▶ [Instructions for the task]
Copy every line from the records below that holds the word "This".

+++ Entries provided +++

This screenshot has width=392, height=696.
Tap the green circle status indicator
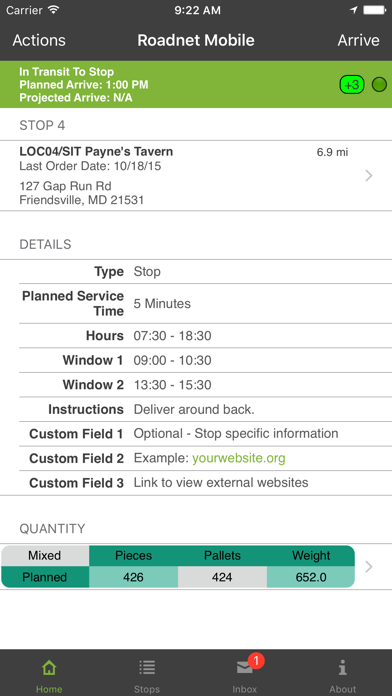click(379, 84)
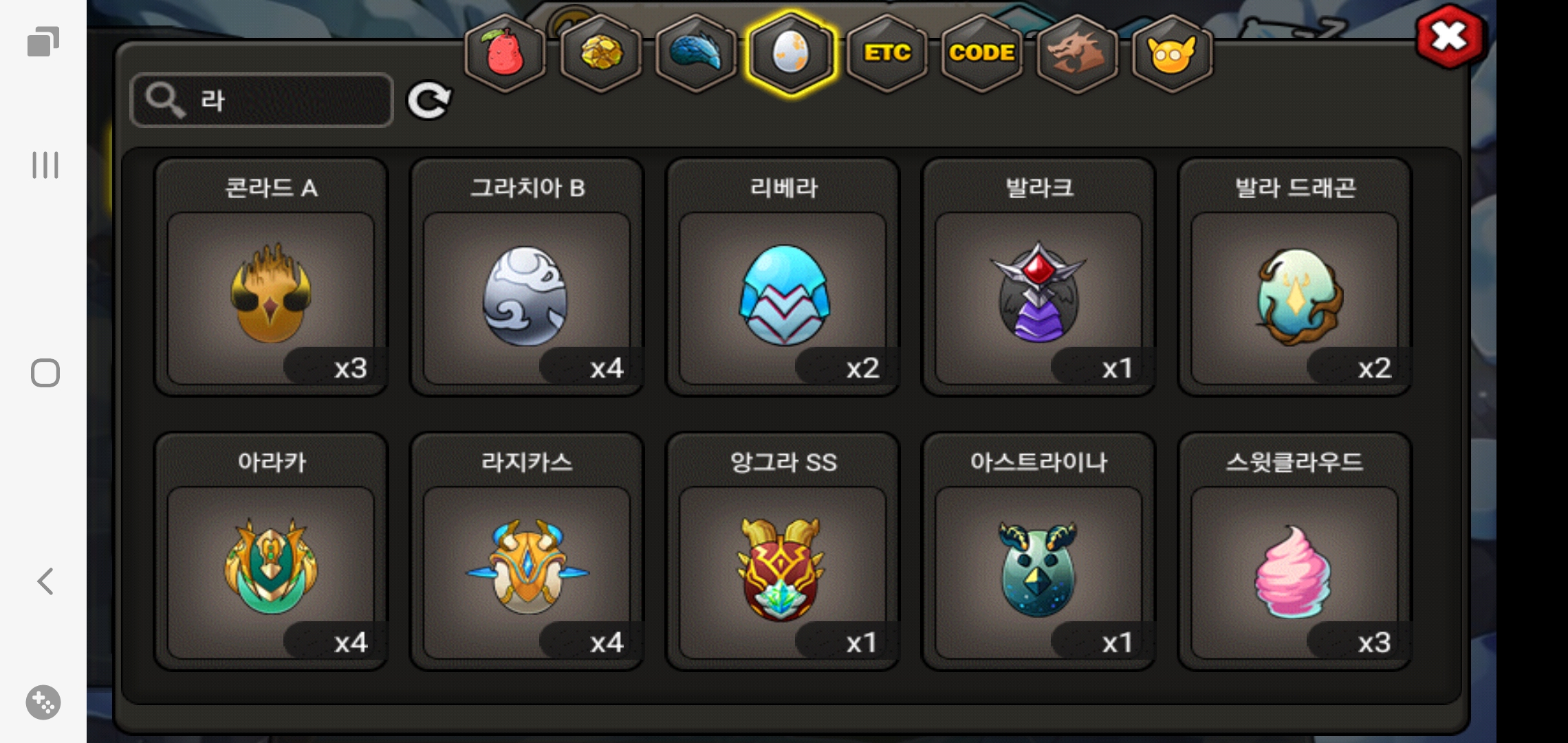The height and width of the screenshot is (743, 1568).
Task: Open the fruit food category tab
Action: (x=505, y=53)
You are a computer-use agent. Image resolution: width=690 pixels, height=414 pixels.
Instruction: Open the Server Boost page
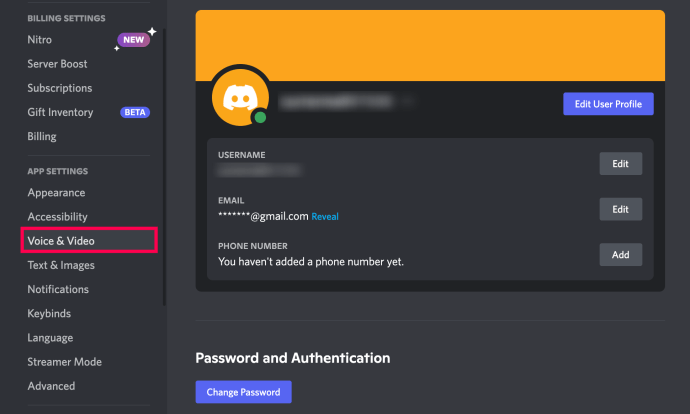click(57, 64)
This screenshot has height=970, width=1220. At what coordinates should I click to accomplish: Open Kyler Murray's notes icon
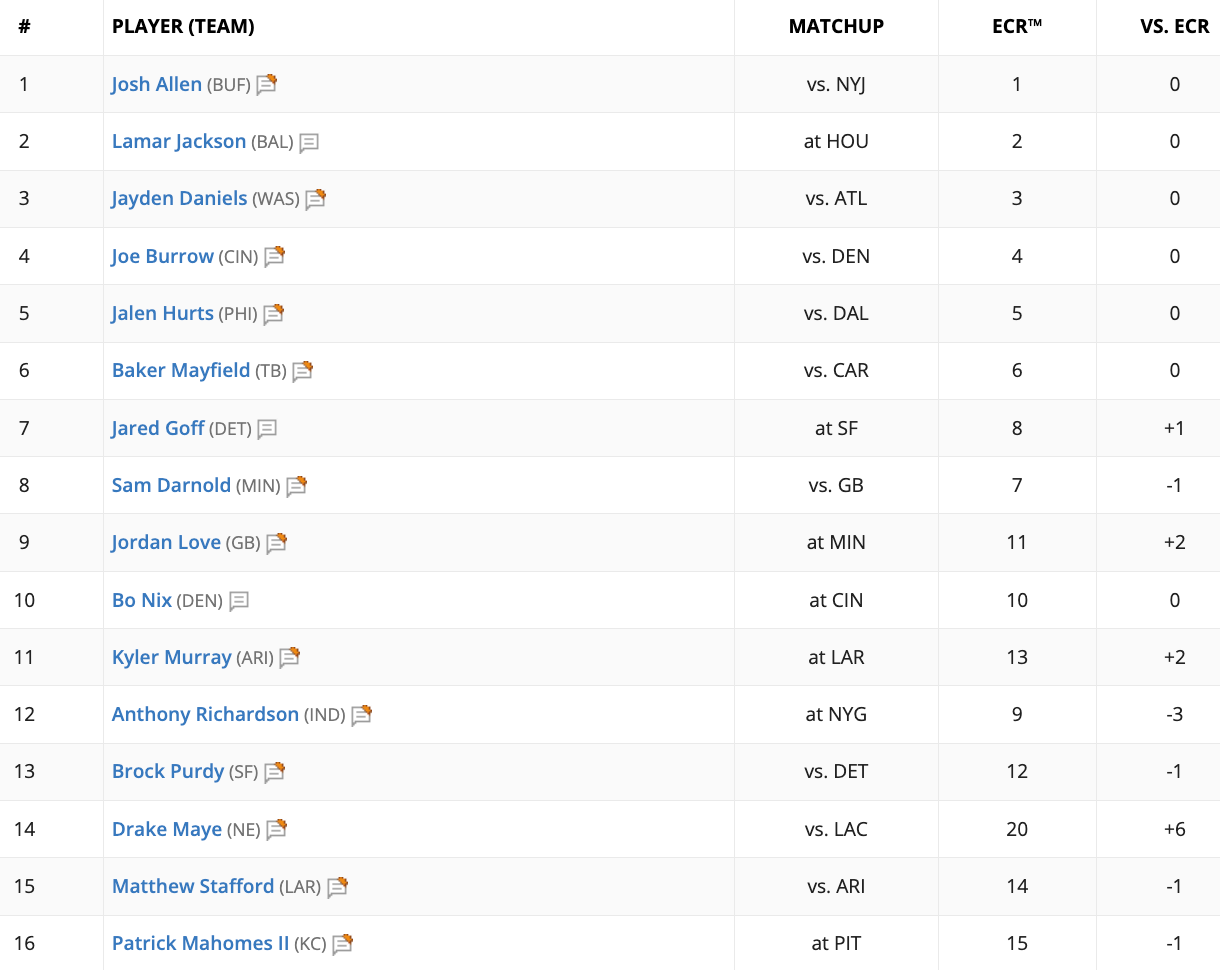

+++

▶ [Task result]
This screenshot has width=392, height=696.
This screenshot has height=970, width=1220. At what coordinates should I click to accomplish: Open Kyler Murray's notes icon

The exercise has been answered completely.